** Opening Extracted entries block **

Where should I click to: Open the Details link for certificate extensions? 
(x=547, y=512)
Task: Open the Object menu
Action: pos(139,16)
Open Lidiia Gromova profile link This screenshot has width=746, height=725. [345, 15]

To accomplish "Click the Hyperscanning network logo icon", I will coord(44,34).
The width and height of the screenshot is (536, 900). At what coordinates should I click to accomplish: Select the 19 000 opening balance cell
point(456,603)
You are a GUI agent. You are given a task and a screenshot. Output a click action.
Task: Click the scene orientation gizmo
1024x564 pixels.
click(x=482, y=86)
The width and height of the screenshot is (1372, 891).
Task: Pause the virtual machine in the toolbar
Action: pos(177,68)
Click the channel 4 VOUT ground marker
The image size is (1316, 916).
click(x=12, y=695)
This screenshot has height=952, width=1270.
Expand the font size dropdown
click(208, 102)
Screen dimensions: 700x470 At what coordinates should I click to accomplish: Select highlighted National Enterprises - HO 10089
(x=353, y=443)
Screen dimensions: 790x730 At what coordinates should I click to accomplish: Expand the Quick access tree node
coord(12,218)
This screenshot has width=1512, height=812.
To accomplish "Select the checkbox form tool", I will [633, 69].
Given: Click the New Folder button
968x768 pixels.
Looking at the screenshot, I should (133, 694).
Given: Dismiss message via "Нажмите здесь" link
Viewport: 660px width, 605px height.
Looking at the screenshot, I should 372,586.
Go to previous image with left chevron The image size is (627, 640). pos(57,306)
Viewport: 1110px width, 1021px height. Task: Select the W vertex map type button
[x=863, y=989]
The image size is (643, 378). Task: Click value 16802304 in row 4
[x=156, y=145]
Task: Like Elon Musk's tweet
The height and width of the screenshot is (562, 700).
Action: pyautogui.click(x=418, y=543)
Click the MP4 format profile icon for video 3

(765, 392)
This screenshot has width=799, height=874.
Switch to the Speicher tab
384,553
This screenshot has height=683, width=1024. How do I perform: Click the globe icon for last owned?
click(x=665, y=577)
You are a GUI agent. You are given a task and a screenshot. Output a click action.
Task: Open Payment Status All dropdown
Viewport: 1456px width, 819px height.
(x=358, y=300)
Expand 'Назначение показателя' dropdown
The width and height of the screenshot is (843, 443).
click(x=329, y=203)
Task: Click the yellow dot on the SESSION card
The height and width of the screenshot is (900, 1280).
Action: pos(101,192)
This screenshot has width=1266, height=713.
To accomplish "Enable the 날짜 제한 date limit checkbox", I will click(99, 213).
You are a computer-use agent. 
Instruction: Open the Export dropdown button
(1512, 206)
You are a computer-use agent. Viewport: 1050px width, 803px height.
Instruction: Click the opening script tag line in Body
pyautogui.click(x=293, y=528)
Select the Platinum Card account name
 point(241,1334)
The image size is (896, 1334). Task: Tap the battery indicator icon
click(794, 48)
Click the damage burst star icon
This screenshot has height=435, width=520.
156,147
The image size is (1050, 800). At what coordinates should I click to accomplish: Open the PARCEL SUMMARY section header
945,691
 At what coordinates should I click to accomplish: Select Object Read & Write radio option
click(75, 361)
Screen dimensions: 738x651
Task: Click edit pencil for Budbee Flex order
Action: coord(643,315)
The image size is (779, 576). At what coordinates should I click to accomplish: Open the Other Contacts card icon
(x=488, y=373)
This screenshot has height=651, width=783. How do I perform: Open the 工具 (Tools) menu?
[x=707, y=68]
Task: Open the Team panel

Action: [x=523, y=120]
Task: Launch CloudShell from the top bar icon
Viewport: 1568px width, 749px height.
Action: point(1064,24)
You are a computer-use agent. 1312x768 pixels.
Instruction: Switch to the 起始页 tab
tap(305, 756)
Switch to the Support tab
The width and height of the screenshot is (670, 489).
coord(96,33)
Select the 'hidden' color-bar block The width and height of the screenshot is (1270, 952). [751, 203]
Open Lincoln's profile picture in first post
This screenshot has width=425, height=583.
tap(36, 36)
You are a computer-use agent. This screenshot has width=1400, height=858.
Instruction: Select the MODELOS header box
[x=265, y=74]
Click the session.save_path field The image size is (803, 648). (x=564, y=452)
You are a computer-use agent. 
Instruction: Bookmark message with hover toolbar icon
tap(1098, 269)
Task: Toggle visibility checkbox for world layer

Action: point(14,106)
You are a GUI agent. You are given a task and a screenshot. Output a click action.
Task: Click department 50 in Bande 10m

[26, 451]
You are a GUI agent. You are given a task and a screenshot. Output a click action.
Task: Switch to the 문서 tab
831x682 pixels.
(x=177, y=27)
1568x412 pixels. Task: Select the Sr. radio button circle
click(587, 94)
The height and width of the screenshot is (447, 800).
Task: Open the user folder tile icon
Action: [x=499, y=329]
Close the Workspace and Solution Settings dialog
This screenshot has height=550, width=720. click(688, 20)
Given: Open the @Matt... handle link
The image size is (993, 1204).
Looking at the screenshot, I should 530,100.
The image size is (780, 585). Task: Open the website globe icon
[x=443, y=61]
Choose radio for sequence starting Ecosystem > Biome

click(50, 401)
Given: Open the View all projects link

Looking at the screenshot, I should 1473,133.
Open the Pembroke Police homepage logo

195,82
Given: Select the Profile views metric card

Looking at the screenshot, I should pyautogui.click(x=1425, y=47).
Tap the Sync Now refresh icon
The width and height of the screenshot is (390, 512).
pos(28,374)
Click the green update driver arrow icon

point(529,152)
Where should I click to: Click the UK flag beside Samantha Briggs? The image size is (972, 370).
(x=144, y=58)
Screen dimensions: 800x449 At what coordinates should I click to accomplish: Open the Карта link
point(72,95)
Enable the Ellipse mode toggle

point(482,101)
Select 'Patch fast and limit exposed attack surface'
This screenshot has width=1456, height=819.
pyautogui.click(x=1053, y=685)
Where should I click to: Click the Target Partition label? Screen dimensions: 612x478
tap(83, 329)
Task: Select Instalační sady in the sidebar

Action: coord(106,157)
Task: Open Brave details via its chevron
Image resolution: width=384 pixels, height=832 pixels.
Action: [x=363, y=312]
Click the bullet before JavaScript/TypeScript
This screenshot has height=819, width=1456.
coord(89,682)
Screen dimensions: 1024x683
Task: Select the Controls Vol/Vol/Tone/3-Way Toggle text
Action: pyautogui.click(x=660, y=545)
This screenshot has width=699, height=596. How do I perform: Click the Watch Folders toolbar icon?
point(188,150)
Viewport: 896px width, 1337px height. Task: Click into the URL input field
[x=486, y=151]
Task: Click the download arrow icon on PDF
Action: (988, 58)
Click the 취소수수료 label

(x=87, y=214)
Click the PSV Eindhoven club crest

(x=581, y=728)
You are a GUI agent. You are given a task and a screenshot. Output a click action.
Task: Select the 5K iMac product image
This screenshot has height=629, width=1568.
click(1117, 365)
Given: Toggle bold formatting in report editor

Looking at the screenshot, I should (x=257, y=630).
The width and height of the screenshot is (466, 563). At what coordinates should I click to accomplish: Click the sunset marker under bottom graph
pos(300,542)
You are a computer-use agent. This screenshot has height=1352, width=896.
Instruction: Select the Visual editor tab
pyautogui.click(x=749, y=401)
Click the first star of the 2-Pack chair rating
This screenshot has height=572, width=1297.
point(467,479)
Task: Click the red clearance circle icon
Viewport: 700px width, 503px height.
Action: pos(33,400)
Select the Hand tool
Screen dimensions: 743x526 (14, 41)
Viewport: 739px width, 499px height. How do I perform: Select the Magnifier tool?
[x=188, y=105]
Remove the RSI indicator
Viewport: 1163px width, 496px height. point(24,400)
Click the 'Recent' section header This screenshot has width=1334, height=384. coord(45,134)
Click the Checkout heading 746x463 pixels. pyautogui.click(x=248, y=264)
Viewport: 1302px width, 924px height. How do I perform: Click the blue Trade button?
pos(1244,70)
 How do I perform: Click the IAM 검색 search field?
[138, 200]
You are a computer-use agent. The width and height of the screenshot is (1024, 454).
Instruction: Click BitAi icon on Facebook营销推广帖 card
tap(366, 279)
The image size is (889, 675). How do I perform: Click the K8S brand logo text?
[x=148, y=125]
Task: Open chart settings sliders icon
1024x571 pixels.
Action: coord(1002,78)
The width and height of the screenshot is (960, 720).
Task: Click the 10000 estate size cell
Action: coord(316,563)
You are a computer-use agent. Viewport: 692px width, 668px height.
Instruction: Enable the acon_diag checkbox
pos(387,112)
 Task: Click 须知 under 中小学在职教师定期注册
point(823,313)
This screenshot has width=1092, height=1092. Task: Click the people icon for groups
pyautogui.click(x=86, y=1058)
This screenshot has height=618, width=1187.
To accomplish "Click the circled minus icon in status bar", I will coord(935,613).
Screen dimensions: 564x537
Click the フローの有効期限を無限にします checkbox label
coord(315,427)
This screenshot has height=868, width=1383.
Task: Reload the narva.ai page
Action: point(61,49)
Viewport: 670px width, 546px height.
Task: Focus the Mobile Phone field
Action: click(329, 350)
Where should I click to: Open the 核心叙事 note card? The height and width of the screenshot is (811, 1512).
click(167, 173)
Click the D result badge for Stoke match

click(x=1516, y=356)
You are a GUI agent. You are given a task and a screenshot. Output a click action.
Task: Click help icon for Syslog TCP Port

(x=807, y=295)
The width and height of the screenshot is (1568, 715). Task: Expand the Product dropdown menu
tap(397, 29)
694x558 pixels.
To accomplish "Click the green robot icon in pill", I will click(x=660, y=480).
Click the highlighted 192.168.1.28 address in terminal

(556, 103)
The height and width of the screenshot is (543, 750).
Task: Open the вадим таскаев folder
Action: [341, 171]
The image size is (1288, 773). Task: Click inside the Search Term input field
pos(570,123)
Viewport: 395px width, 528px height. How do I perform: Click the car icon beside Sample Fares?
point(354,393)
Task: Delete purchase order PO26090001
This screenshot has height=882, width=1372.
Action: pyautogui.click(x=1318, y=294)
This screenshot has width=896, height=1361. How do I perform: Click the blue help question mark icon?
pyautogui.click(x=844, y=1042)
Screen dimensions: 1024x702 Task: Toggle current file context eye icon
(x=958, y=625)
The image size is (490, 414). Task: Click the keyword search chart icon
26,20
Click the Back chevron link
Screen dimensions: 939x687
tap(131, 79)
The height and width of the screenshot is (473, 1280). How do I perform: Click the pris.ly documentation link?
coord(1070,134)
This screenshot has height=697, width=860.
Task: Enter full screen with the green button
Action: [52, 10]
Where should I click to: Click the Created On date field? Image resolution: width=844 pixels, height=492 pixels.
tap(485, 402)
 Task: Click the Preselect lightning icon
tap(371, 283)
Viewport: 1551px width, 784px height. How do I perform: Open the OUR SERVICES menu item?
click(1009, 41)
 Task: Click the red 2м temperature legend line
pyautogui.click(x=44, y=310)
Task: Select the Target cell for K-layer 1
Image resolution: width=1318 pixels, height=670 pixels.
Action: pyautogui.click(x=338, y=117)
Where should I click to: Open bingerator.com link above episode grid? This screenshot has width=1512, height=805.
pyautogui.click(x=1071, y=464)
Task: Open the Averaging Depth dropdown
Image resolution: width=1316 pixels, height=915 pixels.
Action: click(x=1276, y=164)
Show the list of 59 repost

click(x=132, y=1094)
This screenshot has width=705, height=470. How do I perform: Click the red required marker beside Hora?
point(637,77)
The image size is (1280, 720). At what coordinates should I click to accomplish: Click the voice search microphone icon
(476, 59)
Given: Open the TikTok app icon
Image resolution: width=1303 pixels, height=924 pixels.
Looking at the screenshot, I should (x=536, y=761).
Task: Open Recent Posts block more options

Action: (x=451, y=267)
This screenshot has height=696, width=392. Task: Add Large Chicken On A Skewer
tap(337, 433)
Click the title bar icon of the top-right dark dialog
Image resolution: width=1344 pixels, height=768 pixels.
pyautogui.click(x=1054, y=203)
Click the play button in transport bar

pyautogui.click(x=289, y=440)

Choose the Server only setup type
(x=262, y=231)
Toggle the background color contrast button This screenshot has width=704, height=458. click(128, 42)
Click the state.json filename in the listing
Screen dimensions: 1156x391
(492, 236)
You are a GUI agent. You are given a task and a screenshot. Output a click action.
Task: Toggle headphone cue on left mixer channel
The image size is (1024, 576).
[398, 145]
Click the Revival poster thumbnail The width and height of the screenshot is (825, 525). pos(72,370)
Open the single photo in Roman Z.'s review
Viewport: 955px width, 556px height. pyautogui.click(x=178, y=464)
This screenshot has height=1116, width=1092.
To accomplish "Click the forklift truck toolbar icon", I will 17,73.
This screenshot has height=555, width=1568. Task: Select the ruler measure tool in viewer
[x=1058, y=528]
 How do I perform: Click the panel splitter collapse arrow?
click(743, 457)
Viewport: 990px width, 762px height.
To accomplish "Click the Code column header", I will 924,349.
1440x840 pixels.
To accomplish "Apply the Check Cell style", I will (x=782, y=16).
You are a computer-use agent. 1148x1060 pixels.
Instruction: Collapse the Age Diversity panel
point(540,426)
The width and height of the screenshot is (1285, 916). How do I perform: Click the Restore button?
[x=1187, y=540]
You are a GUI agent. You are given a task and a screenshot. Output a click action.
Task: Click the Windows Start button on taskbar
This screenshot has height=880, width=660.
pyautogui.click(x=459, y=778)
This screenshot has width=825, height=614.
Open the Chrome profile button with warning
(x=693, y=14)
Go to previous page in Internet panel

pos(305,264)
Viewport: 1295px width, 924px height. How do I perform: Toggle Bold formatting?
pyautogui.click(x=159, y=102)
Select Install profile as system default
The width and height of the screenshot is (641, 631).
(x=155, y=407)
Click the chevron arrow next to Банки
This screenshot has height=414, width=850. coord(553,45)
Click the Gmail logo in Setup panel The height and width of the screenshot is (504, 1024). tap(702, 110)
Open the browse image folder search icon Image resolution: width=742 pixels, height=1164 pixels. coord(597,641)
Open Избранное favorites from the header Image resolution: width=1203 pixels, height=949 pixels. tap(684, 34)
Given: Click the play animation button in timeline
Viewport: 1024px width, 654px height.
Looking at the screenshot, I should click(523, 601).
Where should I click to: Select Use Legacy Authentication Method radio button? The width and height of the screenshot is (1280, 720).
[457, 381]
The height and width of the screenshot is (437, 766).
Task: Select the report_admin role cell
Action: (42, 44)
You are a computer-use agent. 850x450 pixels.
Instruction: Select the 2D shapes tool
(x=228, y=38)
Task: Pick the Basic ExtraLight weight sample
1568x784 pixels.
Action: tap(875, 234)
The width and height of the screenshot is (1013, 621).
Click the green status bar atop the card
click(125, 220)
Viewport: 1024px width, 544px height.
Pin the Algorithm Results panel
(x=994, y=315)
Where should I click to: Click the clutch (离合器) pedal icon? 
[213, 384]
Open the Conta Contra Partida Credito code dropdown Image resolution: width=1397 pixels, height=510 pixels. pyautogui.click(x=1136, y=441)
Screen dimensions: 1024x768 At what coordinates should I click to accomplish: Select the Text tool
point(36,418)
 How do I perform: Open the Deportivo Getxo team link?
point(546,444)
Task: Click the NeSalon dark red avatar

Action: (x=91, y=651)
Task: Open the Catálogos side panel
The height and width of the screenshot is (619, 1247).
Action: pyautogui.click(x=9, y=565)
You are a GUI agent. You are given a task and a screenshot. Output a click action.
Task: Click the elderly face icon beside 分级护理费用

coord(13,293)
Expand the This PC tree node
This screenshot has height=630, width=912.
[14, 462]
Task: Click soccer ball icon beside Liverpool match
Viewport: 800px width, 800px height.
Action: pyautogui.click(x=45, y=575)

** Closing Extracted entries block **

▶ **Aim of the task**
How many lines of the material hold the string "left"? Answer with the number only.

▶ **Exercise result**
2